- Input records

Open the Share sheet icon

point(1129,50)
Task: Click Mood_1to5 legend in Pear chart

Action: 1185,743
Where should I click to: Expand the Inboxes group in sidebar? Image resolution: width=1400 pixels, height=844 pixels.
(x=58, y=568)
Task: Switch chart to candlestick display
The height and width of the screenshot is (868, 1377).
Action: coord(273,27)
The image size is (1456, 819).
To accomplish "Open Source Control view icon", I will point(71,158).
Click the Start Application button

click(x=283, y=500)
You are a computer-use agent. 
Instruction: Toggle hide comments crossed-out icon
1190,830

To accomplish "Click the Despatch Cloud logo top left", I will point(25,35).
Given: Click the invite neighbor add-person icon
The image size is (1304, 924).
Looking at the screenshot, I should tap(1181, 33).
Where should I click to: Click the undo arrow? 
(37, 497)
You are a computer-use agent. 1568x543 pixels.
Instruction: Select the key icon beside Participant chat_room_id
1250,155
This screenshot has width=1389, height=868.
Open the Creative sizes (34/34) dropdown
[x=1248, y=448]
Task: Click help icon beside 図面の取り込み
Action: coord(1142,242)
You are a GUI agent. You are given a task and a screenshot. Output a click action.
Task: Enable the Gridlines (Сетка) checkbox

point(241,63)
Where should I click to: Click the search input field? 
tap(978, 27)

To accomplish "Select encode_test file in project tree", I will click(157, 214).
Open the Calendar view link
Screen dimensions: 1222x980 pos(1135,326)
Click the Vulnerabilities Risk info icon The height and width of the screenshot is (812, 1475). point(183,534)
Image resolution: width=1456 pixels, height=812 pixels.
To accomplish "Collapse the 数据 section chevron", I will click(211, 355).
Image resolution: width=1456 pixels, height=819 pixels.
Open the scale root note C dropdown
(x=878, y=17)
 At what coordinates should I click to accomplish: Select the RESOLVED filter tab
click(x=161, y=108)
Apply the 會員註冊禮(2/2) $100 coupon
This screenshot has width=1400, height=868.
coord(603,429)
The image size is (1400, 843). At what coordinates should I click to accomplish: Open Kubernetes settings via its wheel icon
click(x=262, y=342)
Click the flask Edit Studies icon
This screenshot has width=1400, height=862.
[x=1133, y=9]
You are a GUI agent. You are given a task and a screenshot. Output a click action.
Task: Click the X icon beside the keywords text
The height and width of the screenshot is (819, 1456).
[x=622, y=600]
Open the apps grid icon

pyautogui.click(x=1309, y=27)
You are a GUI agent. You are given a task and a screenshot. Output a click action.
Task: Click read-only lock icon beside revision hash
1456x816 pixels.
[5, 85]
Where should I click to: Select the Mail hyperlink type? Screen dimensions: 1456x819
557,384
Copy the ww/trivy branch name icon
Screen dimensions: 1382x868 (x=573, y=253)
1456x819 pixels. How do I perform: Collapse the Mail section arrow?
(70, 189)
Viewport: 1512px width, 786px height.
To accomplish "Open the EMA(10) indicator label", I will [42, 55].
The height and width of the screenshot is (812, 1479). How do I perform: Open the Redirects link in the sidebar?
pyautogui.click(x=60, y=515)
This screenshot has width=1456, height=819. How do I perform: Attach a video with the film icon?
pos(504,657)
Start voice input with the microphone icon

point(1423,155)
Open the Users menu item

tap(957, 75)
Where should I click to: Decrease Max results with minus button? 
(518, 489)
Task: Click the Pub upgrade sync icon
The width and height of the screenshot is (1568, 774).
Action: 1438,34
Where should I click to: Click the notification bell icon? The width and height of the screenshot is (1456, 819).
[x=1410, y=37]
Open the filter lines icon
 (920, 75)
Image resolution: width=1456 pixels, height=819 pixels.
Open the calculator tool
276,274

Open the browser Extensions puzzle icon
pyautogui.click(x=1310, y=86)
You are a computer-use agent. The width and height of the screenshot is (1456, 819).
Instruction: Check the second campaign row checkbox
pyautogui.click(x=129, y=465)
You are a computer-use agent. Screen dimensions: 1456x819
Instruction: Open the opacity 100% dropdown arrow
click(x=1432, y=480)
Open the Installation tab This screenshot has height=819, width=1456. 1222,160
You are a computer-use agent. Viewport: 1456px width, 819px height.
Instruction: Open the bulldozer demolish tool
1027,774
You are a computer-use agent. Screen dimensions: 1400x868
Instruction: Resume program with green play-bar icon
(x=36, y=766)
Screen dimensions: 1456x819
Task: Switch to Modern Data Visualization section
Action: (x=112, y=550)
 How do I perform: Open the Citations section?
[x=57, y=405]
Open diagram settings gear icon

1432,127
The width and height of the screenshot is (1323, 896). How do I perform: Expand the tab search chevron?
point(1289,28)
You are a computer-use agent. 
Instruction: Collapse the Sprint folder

- Problem requirements
Down to the last line, copy the entries above exactly.

- Your solution
Open the Share sheet icon

point(1129,50)
Task: Click Mood_1to5 legend in Pear chart

Action: 1185,743
Where should I click to: Expand the Inboxes group in sidebar? Image resolution: width=1400 pixels, height=844 pixels.
(x=58, y=568)
Task: Switch chart to candlestick display
The height and width of the screenshot is (868, 1377).
Action: coord(273,27)
The image size is (1456, 819).
To accomplish "Open Source Control view icon", I will point(71,158).
Click the Start Application button

click(x=283, y=500)
You are a computer-use agent. 
Instruction: Toggle hide comments crossed-out icon
1190,830

To accomplish "Click the Despatch Cloud logo top left", I will point(25,35).
Given: Click the invite neighbor add-person icon
The image size is (1304, 924).
Looking at the screenshot, I should tap(1181, 33).
Where should I click to: Click the undo arrow? 
(37, 497)
You are a computer-use agent. 1568x543 pixels.
Instruction: Select the key icon beside Participant chat_room_id
1250,155
This screenshot has width=1389, height=868.
Open the Creative sizes (34/34) dropdown
[x=1248, y=448]
Task: Click help icon beside 図面の取り込み
Action: coord(1142,242)
You are a GUI agent. You are given a task and a screenshot. Output a click action.
Task: Enable the Gridlines (Сетка) checkbox

point(241,63)
Where should I click to: Click the search input field? 
tap(978, 27)

To accomplish "Select encode_test file in project tree", I will click(157, 214).
Open the Calendar view link
Screen dimensions: 1222x980 pos(1135,326)
Click the Vulnerabilities Risk info icon The height and width of the screenshot is (812, 1475). point(183,534)
Image resolution: width=1456 pixels, height=812 pixels.
To accomplish "Collapse the 数据 section chevron", I will click(211, 355).
Image resolution: width=1456 pixels, height=819 pixels.
Open the scale root note C dropdown
(x=878, y=17)
 At what coordinates should I click to accomplish: Select the RESOLVED filter tab
click(x=161, y=108)
Apply the 會員註冊禮(2/2) $100 coupon
This screenshot has width=1400, height=868.
coord(603,429)
The image size is (1400, 843). At what coordinates should I click to accomplish: Open Kubernetes settings via its wheel icon
click(x=262, y=342)
Click the flask Edit Studies icon
This screenshot has width=1400, height=862.
[x=1133, y=9]
You are a GUI agent. You are given a task and a screenshot. Output a click action.
Task: Click the X icon beside the keywords text
The height and width of the screenshot is (819, 1456).
[x=622, y=600]
Open the apps grid icon

pyautogui.click(x=1309, y=27)
You are a GUI agent. You are given a task and a screenshot. Output a click action.
Task: Click read-only lock icon beside revision hash
1456x816 pixels.
[5, 85]
Where should I click to: Select the Mail hyperlink type? Screen dimensions: 1456x819
557,384
Copy the ww/trivy branch name icon
Screen dimensions: 1382x868 (x=573, y=253)
1456x819 pixels. How do I perform: Collapse the Mail section arrow?
(70, 189)
Viewport: 1512px width, 786px height.
To accomplish "Open the EMA(10) indicator label", I will [42, 55].
The height and width of the screenshot is (812, 1479). How do I perform: Open the Redirects link in the sidebar?
pyautogui.click(x=60, y=515)
This screenshot has width=1456, height=819. How do I perform: Attach a video with the film icon?
pos(504,657)
Start voice input with the microphone icon

point(1423,155)
Open the Users menu item

tap(957, 75)
Where should I click to: Decrease Max results with minus button? 
(518, 489)
Task: Click the Pub upgrade sync icon
The width and height of the screenshot is (1568, 774).
Action: 1438,34
Where should I click to: Click the notification bell icon? The width and height of the screenshot is (1456, 819).
[x=1410, y=37]
Open the filter lines icon
 (920, 75)
Image resolution: width=1456 pixels, height=819 pixels.
Open the calculator tool
276,274

Open the browser Extensions puzzle icon
pyautogui.click(x=1310, y=86)
You are a computer-use agent. The width and height of the screenshot is (1456, 819).
Instruction: Check the second campaign row checkbox
pyautogui.click(x=129, y=465)
You are a computer-use agent. Screen dimensions: 1456x819
Instruction: Open the opacity 100% dropdown arrow
click(x=1432, y=480)
Open the Installation tab This screenshot has height=819, width=1456. 1222,160
You are a computer-use agent. Viewport: 1456px width, 819px height.
Instruction: Open the bulldozer demolish tool
1027,774
You are a computer-use agent. Screen dimensions: 1400x868
Instruction: Resume program with green play-bar icon
(x=36, y=766)
Screen dimensions: 1456x819
Task: Switch to Modern Data Visualization section
Action: (x=112, y=550)
 How do I perform: Open the Citations section?
[x=57, y=405]
Open diagram settings gear icon

1432,127
The width and height of the screenshot is (1323, 896). How do I perform: Expand the tab search chevron?
point(1289,28)
You are a computer-use agent. 
Instruction: Collapse the Sprint folder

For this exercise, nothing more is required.